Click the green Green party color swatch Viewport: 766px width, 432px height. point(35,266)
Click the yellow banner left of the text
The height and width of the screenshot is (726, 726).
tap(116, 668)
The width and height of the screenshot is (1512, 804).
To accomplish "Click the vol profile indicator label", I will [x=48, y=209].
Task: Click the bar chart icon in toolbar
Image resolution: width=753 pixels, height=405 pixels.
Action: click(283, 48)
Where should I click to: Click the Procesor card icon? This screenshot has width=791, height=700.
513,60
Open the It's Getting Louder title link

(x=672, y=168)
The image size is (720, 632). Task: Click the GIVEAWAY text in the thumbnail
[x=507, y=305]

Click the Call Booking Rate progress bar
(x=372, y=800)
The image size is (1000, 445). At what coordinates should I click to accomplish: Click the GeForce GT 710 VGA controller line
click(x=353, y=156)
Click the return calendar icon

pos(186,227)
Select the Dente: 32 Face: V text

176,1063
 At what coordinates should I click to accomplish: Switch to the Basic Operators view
══════════════════════════════
*Task*
Restate word for word the lines above, beginning with the one that contains "Where should I" and ending with the last line.

*Answer below*
Where should I click to: Click the Procesor card icon? This screenshot has width=791, height=700.
513,60
Open the It's Getting Louder title link

(x=672, y=168)
The image size is (720, 632). Task: Click the GIVEAWAY text in the thumbnail
[x=507, y=305]

Click the Call Booking Rate progress bar
(x=372, y=800)
The image size is (1000, 445). At what coordinates should I click to accomplish: Click the GeForce GT 710 VGA controller line
click(x=353, y=156)
Click the return calendar icon

pos(186,227)
Select the Dente: 32 Face: V text

176,1063
 At what coordinates should I click to accomplish: Switch to the Basic Operators view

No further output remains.